Opinion
October 19, 1989
Appeal from the District Court, Nassau County, Zelda Jonas, J.
Mardon R. Israel for appellant.
Cally Cally (George R. Cally of counsel), for respondent.
MEMORANDUM.
Judgment unanimously modified by increasing the recovery to $518.63, and, as so modified, affirmed, with $10 costs to plaintiff.
In this action for no-fault first-party benefits, the required forms were sent to the defendant carrier on March 2, 1988. The action herein was commenced by the service of a summons and complaint on the Superintendent of Insurance on April 18, 1988. Defendant paid the bill plus interest on April 26th and the summons and complaint were filed with the court on May 16, 1988. The lower court held that since the summons and complaint were not filed until after payment of the claim, that service was not "completed" until that time (see, UDCA 410 [b]) and therefore payment of the claim was made prior to the "commencement" of this action. We disagree.

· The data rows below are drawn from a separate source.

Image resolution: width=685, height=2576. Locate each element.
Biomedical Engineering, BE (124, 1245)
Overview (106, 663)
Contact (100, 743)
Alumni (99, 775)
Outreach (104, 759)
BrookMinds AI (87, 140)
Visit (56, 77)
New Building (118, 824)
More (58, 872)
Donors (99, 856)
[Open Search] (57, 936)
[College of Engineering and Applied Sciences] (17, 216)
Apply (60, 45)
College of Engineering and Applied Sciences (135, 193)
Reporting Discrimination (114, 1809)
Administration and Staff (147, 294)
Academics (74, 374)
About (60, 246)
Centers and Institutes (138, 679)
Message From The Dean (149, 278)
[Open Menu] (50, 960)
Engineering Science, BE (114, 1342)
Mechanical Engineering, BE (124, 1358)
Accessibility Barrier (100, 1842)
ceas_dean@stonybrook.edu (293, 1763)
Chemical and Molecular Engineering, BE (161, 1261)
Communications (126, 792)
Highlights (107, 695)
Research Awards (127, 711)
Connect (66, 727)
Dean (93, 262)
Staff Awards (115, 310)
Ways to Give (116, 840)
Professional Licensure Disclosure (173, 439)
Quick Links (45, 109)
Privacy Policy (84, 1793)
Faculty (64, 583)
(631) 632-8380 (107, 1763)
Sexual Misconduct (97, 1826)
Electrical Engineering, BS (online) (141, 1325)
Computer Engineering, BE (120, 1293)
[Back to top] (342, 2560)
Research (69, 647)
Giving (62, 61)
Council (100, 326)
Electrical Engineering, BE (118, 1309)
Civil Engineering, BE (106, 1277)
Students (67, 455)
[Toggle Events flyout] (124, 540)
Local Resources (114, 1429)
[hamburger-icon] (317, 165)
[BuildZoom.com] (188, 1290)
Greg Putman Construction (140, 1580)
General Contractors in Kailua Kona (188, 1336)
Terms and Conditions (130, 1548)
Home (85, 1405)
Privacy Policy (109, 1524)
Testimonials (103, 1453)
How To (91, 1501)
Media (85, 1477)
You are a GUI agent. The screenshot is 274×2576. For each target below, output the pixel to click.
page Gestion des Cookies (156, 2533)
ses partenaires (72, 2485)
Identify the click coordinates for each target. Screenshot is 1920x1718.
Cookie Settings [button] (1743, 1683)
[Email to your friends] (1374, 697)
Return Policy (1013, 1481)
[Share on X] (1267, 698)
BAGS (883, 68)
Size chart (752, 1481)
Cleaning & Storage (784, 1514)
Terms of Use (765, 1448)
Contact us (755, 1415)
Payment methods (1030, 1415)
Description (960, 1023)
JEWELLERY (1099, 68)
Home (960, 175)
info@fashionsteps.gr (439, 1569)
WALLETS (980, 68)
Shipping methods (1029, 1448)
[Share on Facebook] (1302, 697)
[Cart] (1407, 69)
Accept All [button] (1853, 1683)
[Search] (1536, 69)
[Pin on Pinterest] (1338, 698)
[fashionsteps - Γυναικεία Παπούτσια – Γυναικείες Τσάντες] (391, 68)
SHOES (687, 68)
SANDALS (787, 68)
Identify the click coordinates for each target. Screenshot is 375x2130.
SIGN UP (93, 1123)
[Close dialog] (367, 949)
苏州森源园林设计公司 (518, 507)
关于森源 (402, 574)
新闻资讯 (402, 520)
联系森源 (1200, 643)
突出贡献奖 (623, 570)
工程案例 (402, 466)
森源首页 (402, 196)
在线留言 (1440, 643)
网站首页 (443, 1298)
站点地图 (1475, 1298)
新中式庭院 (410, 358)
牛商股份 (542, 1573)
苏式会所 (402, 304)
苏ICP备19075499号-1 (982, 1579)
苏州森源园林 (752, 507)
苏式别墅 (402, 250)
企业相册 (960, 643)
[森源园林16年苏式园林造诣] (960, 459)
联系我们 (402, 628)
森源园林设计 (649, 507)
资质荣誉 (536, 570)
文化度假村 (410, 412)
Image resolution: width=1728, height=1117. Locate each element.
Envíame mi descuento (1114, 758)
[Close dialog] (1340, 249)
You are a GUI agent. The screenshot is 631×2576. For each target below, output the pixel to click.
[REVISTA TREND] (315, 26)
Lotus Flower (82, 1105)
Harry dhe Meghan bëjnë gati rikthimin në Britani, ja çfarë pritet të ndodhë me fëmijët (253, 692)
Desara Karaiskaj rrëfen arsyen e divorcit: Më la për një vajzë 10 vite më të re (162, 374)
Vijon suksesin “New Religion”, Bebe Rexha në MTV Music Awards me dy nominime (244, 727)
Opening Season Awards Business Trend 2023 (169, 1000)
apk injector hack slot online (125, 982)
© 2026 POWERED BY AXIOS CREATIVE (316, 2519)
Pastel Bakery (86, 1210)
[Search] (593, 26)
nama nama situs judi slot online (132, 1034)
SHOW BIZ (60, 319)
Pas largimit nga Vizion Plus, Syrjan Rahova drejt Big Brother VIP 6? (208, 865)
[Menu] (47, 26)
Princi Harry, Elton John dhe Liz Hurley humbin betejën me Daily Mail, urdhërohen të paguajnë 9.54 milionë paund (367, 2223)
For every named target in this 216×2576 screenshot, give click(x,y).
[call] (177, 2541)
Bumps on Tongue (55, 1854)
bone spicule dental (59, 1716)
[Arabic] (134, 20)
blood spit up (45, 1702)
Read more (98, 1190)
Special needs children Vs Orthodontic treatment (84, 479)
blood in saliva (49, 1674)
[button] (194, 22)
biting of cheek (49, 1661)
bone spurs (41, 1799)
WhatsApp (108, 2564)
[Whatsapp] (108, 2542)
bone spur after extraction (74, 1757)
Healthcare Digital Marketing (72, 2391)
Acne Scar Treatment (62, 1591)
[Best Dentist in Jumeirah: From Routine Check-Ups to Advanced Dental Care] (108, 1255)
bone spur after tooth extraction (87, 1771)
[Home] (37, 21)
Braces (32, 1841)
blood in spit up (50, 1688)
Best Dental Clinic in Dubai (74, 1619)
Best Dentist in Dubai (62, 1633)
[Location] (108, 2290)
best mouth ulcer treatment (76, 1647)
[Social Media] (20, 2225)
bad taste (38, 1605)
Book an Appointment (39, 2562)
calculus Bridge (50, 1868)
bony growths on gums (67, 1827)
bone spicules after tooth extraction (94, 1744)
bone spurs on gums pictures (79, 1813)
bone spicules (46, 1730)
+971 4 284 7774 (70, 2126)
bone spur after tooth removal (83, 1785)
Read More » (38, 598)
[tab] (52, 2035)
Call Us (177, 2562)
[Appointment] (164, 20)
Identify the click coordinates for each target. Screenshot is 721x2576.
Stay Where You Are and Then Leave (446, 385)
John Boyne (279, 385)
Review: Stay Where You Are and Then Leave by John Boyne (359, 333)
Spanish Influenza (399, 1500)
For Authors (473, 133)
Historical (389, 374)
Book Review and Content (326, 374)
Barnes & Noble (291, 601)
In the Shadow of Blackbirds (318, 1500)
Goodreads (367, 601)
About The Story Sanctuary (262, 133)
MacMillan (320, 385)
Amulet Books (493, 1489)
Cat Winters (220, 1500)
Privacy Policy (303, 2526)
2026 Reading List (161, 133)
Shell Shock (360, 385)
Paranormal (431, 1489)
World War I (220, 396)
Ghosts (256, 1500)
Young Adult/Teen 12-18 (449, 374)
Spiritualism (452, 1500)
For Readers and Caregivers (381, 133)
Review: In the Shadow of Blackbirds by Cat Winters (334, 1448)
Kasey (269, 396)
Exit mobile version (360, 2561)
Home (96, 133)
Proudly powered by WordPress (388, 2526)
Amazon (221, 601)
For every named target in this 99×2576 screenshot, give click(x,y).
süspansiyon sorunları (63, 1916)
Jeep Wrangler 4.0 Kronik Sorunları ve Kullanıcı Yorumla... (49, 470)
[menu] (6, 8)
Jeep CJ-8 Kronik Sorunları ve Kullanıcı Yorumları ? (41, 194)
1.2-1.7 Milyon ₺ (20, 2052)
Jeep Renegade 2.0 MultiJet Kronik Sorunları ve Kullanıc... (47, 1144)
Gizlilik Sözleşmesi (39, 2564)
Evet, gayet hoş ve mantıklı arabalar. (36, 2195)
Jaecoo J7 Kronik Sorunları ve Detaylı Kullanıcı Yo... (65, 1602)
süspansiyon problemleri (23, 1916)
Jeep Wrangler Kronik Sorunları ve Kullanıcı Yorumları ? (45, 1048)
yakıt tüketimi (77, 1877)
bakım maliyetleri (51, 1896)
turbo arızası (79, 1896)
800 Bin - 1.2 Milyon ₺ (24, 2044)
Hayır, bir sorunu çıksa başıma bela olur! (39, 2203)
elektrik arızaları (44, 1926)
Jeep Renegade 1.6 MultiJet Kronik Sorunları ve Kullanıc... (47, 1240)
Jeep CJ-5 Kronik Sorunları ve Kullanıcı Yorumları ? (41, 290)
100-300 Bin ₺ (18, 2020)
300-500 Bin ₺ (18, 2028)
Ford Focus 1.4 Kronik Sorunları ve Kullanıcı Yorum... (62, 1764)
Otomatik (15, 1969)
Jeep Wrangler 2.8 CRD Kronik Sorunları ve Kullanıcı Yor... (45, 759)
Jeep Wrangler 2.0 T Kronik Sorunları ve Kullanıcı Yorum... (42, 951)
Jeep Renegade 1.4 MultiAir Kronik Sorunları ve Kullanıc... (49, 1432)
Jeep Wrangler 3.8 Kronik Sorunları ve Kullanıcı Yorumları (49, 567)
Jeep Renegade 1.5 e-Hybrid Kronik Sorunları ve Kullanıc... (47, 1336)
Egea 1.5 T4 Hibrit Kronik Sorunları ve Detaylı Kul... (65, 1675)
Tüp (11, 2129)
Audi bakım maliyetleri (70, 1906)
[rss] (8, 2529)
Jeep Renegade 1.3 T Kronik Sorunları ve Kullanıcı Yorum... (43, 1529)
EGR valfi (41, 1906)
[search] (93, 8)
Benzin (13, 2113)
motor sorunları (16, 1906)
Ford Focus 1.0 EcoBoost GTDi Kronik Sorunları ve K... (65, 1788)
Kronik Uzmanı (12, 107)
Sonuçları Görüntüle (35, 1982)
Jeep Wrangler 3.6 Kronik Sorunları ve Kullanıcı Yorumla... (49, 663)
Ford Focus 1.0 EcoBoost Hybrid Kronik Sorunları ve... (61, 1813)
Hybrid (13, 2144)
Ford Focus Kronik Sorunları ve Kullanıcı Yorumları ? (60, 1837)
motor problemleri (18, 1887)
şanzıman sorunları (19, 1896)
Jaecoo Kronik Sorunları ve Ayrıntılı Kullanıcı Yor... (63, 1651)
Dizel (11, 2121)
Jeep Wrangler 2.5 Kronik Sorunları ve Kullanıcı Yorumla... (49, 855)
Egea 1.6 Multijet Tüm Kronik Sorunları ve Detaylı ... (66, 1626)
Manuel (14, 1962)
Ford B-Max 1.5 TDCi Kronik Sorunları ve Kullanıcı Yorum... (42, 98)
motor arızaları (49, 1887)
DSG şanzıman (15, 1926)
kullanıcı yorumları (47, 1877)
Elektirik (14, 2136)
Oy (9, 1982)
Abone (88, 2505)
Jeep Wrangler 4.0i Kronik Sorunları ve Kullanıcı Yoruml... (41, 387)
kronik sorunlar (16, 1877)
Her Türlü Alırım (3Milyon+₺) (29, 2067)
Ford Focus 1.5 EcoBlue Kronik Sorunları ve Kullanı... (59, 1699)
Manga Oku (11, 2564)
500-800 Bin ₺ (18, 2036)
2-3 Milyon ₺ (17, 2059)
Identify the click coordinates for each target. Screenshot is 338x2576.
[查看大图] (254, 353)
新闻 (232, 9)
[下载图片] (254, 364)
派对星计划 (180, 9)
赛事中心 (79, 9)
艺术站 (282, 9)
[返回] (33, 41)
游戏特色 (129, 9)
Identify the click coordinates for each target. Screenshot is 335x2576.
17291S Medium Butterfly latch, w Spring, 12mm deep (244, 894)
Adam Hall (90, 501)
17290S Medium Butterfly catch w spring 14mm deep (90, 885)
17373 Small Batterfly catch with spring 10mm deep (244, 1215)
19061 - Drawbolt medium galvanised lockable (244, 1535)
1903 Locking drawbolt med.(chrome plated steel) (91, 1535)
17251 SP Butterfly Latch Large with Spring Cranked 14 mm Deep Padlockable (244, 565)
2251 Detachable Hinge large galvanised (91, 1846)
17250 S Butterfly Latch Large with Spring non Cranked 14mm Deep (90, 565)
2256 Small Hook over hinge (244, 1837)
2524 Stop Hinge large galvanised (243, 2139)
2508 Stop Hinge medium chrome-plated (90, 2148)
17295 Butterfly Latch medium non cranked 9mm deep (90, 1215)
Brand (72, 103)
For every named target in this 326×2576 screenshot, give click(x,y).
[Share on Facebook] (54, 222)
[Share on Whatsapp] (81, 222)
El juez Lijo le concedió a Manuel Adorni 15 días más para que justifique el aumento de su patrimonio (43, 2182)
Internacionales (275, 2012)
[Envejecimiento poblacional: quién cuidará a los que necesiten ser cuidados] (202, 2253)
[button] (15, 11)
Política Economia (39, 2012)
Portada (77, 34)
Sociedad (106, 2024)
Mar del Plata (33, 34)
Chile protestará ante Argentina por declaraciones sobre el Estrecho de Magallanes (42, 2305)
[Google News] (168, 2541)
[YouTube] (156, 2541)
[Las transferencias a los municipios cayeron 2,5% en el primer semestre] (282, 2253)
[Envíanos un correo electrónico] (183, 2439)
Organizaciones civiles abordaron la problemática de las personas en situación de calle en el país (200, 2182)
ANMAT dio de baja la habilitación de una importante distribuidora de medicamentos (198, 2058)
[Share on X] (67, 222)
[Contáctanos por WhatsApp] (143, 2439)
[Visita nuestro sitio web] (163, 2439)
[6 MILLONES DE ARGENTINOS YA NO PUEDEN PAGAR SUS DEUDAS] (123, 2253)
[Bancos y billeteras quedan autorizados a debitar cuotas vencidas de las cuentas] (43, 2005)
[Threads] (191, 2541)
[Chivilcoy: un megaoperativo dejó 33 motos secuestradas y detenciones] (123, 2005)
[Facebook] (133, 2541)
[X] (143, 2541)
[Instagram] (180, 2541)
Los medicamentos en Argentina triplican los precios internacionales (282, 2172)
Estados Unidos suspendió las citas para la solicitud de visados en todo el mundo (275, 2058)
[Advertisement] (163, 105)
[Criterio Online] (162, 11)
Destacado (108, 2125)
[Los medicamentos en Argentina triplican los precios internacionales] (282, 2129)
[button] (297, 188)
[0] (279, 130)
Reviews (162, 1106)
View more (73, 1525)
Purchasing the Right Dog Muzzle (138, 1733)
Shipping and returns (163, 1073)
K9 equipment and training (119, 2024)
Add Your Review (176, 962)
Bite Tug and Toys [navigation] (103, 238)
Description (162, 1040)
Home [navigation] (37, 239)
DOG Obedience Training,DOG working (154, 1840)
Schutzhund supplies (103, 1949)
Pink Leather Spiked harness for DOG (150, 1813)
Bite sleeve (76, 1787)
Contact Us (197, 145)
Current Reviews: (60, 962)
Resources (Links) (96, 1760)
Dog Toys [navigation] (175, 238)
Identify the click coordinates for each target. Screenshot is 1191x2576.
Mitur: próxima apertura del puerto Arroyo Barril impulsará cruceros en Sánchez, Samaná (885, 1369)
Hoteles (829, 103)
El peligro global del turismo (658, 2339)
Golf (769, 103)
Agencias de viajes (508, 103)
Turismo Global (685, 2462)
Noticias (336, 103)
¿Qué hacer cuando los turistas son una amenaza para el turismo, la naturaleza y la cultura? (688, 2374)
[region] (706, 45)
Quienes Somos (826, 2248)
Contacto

Section 1212 Ins. of the Insurance Law provides that the Superintendent of Insurance is designated as the attorney for an insurer doing business in this State and that said Superintendent is authorized to accept process for the insurer. UDCA 2102 provides that provisions as to practice and procedure of the CPLR are applicable to the District Court. CPLR 304 provides that an "action is commenced and jurisdiction [is] acquired by service of a summons" (emphasis added). While UDCA 410 (b) provides that service is not complete until the summons is filed with the court, said section merely sets forth the time when a defendant must answer the summons and not to when the action is "commenced" (see, Siegel, Commentary on Revision, McKinney's Cons Laws of NY, Book 29A, CCA 410, at 116). Therefore, payment of this claim was not made prior to the commencement of this action. Consequently, the provisions of 11 NYCRR 65.16 (c) (8) (iv) apply to the establishment of counsel fees, and under this regulation, the fee is 20% of the amount of first-party benefits plus interest. That amounts to $518.63 and judgment in that sum should be entered in plaintiff's favor.
DIPAOLA, P.J., GEILER and COLLINS, JJ., concur.